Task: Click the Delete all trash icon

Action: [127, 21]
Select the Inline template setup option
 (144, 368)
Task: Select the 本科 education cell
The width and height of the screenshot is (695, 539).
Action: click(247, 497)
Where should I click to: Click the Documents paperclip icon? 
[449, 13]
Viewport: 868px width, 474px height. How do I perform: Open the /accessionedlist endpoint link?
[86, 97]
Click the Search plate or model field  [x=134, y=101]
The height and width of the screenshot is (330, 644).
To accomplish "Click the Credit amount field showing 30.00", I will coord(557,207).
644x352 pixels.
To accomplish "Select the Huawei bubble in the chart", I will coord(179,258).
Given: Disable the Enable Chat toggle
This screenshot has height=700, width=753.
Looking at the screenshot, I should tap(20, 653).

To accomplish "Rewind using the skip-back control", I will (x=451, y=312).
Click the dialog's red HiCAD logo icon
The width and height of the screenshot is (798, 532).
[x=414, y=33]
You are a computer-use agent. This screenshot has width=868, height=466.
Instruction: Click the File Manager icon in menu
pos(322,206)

--*--

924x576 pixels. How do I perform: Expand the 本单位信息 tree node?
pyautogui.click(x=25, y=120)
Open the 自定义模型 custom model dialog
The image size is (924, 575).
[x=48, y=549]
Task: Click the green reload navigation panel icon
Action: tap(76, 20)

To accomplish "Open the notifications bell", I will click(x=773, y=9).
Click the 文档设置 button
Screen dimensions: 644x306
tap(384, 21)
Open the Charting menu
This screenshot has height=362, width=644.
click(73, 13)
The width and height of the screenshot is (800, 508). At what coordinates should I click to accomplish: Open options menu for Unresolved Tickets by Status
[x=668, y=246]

--*--

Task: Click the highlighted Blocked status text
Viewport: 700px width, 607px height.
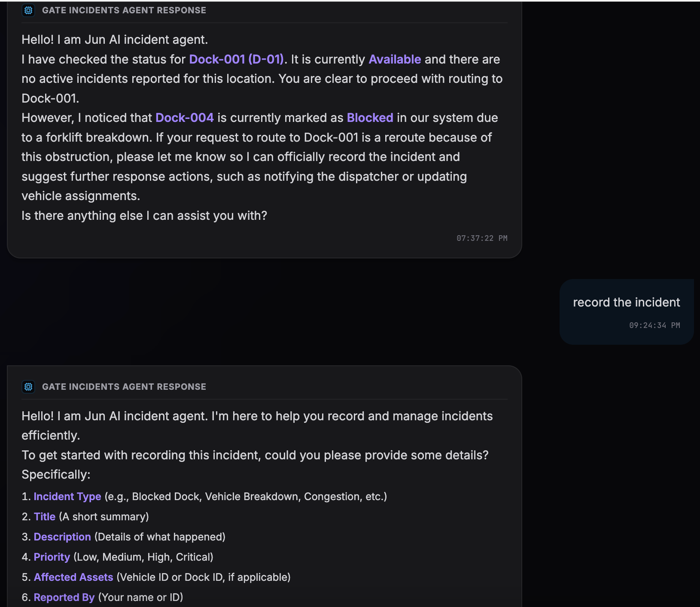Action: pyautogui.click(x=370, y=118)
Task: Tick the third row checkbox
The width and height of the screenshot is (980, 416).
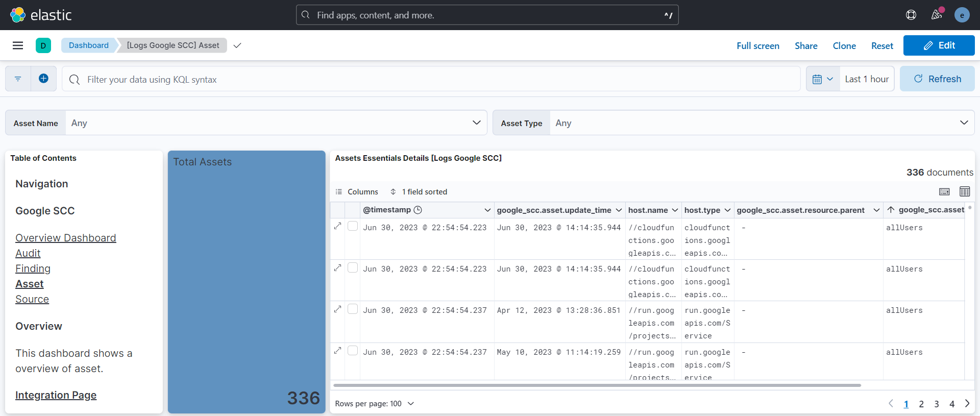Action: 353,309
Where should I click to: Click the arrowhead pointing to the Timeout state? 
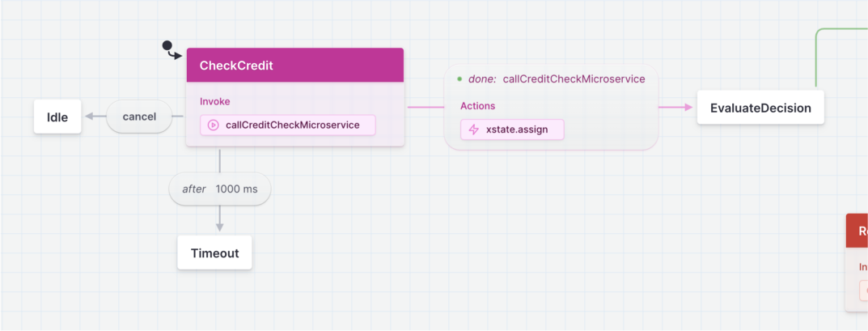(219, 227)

--*--

◆ **Problem description**
Copy every line of the records above that holds the word "model".

◆ **Solution to the exercise**
Click the Search plate or model field  [x=134, y=101]
Open the 自定义模型 custom model dialog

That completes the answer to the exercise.